Calling it “just a garage” underestimates the amount of work involved. A successful garage conversion Los Angeles project requires the same level of planning and oversight as any remodel.
How to Protect Your Timeline
Most delays in garage conversions are avoidable. They happen because questions were never asked, inspections were skipped, or designs were left half-finished. The smartest way to keep a project on track is to solve problems before they have a chance to appear.
Here are the questions every homeowner should ask before starting:
- What is the exact purpose of the space? A rental unit needs plumbing, soundproofing, and separate access. A home office might only need electrical and insulation.
- Will the structure pass the code as it is? If no one has inspected the slab, roof framing, or footings, prepare for upgrades.
- How will utilities be routed? A bathroom or kitchenette means trenching and panel upgrades, so plan for this early.
- Is there buffer time for permits and inspections? City approvals rarely run on schedule, so add extra time upfront.
And if you plan to build an ADU above your garage, structural checks are even more critical.

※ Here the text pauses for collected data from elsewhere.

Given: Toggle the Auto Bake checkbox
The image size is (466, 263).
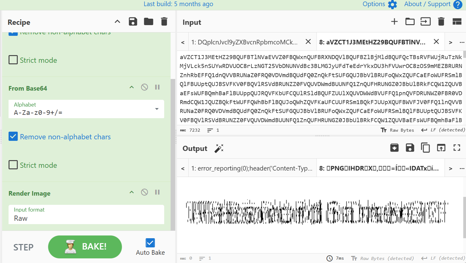Looking at the screenshot, I should tap(150, 243).
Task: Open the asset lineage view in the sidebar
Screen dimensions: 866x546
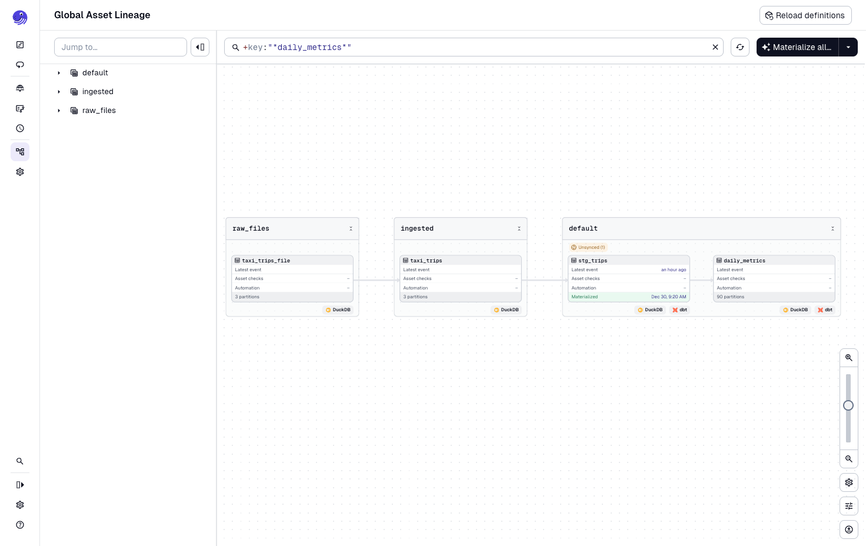Action: (x=20, y=152)
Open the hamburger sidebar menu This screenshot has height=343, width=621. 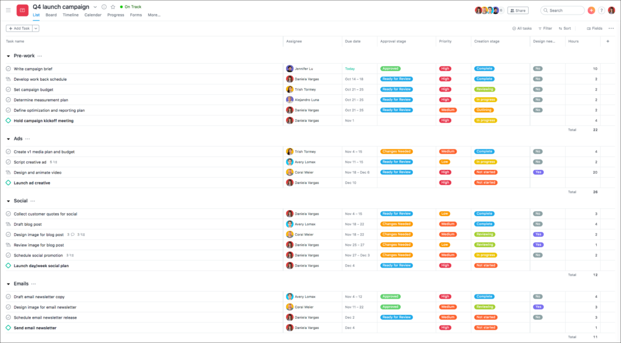[8, 10]
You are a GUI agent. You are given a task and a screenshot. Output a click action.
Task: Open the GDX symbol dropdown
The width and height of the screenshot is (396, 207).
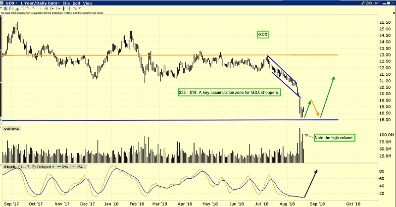click(x=11, y=3)
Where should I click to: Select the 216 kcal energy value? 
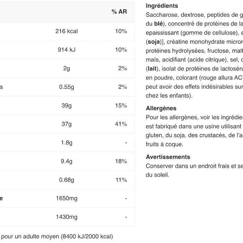click(66, 31)
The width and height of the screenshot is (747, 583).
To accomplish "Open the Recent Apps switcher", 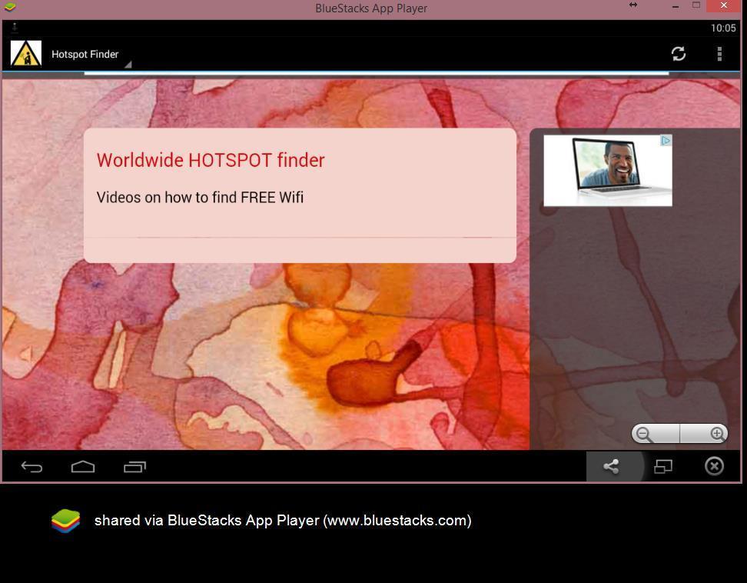I will 134,466.
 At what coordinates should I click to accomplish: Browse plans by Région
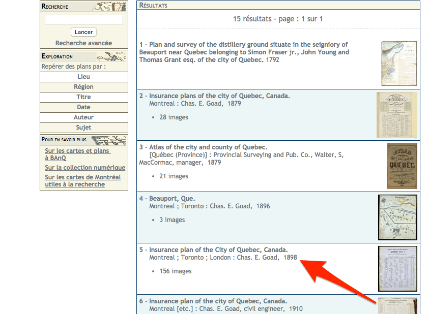84,87
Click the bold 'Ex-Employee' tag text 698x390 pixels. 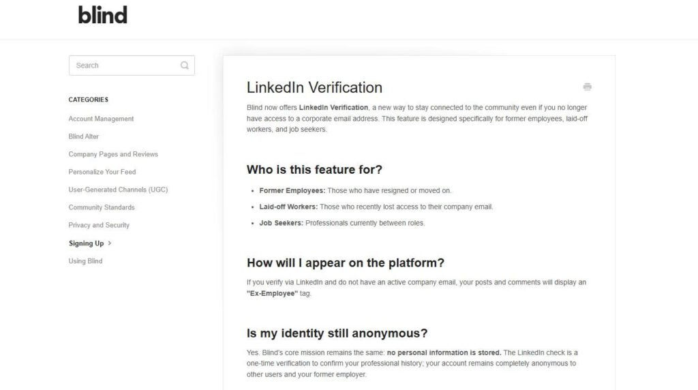coord(273,293)
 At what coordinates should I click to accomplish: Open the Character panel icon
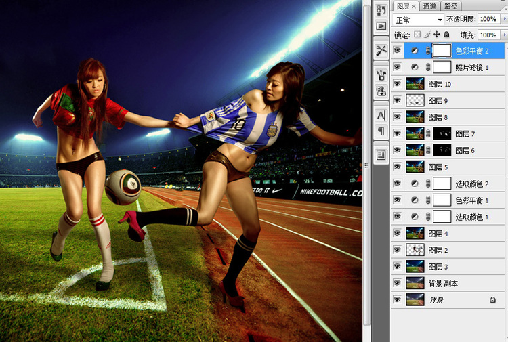coord(381,115)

10 Weeks Is Real Only If You Earn It
A garage conversion is one of the fastest ways to add living space, but speed is not automatic. It only happens when planning, permits, and design are handled with discipline from the start. Skip one step, and the project slows to a crawl.
The truth is simple. Ten weeks is possible. Twelve weeks is realistic. Five months is common when surprises are ignored or shortcuts are taken.
Quality First Builders has managed every version of this story. They have seen the projects that fly and the ones that stall. What separates the two is preparation.
So if you are dreaming about a Los Angeles garage conversion ADU, treat the schedule with respect. Plan early, lock in decisions, and work with a contractor who knows how to control the process.
Done right, you will walk into a finished accessory dwelling unit in Los Angeles in ten weeks, not chase inspectors for half a year.